The Healthcare Analytics team came up with a more efficient way to proactively identify patients in need of risk mitigation. The group explored hundreds of variables and their interactions, but ultimately built a predictive model that includes around 50 variables and automatically identifies at-risk patients in four levels.

  • Low risk: About 55 percent of discharges, with a readmission rate of about 4 percent
  • Medium-low risk: About 22 percent of discharges, with a readmission rate of about 11 percent
  • Medium-high risk: About 16 percent of discharges, with a readmission rate of about 18 percent
  • High risk: About 7 percent of discharges, with a readmission rate of about 30 percent
"The predictive model uses many variables from data within the electronic health record (EHR) to assign a risk level to each patient so that OSF clinicians can take proactive steps to improve care coordination instead of spending time trying to identify which patients may be at high risk for a readmission."
- Mark Hohulin, senior vice president of Healthcare Analytics at OSF

When we first started, the model was implemented in our Enterprise Data Warehouse (EDW) and its output shared with clinicians via a daily report. The report grouped patients by unit and risk level and then sorted by probability to readmit, but was delivered outside of the clinicians' normal EPIC workflows. As the utility and effectiveness of the model was proven, Healthcare Analytics partnered with Information Technology to develop a communication pathway between the EDW and EPIC via a process called DataLink. This allowed the model's output to be incorporated directly into clinicians' daily workflows, reducing a potential barrier to use.

Results

Over the course of a year, this resulted in about 425 fewer readmissions than expected in our medium-high and high-risk patients. The team also found it was able to reduce about 67 percent of nursing assessment activities and decrease the flow into case management by about 44 percent. These staff time reductions translate to a little more than $2 million per year that we can put back into direct patient care.

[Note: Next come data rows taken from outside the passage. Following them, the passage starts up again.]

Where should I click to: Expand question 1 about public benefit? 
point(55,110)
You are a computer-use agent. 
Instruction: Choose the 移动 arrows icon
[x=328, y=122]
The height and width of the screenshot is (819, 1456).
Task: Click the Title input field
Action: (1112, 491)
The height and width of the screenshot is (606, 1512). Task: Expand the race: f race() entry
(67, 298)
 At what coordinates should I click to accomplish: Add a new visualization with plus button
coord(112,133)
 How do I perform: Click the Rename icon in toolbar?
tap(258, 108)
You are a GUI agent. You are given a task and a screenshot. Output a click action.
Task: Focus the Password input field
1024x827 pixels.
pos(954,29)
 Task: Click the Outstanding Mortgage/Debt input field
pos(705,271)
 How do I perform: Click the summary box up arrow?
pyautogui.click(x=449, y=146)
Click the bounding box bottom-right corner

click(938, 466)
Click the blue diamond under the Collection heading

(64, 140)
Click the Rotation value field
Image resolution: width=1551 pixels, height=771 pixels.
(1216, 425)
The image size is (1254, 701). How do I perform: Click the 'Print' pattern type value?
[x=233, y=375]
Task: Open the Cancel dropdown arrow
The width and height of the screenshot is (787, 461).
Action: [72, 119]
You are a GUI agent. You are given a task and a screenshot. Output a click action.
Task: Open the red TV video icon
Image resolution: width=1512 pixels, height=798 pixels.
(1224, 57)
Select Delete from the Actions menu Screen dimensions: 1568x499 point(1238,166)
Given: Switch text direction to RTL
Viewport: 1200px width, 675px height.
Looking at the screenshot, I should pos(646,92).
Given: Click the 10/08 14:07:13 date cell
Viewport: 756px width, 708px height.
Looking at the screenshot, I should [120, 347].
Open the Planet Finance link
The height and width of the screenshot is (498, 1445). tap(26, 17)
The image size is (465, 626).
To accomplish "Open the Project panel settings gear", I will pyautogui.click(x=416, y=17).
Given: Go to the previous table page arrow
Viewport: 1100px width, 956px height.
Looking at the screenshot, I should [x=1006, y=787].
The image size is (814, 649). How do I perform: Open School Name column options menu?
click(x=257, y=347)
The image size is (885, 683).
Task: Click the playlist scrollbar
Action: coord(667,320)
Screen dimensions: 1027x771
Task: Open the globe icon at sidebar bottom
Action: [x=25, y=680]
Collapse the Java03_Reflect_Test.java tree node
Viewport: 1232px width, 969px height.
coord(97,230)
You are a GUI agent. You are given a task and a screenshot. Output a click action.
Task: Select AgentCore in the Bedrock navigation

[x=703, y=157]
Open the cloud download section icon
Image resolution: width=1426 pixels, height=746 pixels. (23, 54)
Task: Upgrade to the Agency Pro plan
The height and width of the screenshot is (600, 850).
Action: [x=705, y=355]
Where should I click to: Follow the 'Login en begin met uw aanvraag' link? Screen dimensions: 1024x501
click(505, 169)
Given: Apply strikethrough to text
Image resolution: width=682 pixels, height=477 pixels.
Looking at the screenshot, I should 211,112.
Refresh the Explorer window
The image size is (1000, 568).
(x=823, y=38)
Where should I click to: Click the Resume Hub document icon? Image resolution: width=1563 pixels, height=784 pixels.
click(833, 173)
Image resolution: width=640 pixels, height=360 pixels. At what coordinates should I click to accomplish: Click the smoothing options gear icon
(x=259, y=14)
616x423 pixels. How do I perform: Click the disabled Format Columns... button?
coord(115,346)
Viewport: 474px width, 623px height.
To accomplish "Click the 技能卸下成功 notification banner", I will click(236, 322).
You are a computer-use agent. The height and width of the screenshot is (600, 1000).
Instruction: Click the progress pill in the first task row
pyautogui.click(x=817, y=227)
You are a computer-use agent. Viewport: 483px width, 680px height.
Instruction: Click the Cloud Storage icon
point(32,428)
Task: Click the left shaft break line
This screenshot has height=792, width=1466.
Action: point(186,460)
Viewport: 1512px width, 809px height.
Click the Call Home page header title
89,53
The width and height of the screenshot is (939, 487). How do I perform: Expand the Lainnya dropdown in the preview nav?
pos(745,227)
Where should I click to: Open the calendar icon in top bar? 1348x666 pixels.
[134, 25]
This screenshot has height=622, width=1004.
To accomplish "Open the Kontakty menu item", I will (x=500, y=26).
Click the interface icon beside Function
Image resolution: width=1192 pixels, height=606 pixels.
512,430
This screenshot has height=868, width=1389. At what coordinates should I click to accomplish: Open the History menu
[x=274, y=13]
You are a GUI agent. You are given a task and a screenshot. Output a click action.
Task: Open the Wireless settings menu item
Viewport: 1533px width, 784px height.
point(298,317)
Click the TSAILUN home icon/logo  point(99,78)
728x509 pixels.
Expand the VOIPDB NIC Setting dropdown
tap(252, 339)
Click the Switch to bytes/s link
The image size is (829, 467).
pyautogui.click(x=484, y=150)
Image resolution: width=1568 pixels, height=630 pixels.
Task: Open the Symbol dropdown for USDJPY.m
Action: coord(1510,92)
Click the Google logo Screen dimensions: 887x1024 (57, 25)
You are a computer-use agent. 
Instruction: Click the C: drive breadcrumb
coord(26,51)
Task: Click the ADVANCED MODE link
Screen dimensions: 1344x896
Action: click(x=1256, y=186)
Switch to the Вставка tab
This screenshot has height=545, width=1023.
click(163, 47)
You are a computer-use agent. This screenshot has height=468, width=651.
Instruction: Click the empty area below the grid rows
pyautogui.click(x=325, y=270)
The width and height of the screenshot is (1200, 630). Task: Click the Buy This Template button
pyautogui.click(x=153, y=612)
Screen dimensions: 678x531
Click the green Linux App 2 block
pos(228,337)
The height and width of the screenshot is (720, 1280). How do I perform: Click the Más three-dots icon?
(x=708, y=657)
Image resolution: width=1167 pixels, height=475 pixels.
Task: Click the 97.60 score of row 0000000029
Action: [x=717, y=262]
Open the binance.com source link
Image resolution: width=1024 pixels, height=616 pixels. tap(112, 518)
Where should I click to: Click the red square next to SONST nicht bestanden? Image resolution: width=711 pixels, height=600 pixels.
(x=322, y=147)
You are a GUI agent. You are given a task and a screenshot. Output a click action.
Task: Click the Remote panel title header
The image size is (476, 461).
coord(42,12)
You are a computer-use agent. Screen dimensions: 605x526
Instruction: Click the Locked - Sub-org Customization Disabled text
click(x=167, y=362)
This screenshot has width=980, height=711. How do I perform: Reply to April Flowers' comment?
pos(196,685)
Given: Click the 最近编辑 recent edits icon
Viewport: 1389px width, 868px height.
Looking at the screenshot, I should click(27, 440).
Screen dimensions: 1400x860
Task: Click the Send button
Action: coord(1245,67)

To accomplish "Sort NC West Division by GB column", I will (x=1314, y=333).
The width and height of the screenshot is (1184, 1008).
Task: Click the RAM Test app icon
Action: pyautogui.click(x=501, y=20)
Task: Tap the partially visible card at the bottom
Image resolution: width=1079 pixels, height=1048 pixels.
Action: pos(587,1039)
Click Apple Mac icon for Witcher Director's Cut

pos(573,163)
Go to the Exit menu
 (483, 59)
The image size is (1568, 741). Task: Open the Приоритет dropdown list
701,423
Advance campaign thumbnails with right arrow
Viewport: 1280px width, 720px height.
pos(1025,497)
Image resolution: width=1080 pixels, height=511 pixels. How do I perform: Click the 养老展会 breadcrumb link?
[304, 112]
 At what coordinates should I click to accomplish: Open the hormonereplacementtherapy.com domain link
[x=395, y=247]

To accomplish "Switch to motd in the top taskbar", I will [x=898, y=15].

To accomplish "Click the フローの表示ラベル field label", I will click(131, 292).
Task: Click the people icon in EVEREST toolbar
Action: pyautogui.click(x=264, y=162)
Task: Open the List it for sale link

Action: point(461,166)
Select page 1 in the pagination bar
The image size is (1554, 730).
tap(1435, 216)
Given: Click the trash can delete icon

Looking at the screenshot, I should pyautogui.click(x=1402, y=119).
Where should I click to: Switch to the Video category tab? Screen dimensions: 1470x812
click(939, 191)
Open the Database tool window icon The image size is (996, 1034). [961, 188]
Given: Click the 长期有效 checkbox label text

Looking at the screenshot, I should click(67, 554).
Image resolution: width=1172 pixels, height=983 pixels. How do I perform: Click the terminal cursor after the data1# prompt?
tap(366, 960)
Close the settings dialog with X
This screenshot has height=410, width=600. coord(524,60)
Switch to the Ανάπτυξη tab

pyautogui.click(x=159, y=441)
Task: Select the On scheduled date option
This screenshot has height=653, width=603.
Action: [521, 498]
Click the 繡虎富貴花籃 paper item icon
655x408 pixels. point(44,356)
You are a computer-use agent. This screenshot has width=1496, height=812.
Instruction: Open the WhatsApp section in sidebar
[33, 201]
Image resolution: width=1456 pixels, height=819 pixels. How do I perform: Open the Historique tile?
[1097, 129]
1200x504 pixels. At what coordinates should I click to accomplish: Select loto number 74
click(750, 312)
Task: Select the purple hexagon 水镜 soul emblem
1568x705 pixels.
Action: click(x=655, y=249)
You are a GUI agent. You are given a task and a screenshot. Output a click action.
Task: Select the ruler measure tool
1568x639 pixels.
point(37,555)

The model has been in active use for more than three years. While it started as a way to help direct case management activities inside the hospital, the use of the model has expanded to provide work direction assistance to : inpatient case management, ambulatory care management, follow-up phone calls, outpatient palliative care and homecare reporting/monitoring.

"By leveraging predictive readmission risk scores, we are able to focus Case/Care Management resources on clinical care and post-hospitalization for the appropriate patients" said Hoa Cooper, Vice President of OSF HealthCare Care Management.

Overall, the unadjusted readmission rate has remained steady, but we did see a change in the distribution of our population with an increase in medium-high patients and a decrease in those within our low risk category.

Comparing the historical performance by category against the current performance, we get the following:

  • Low and Medium Low are not showing significant differences.
  • Medium High and High are showing significant differences.

We can't yet say which interventions are driving changes, but we can say there is an indication that targeting these activities is having an impact.

"Using proactive, predictive modeling to enhance and enrich traditional EHR data will be key in the future for OSF clinicians to continue to improve patient care and improve outcomes for all of our patients" said Hohulin.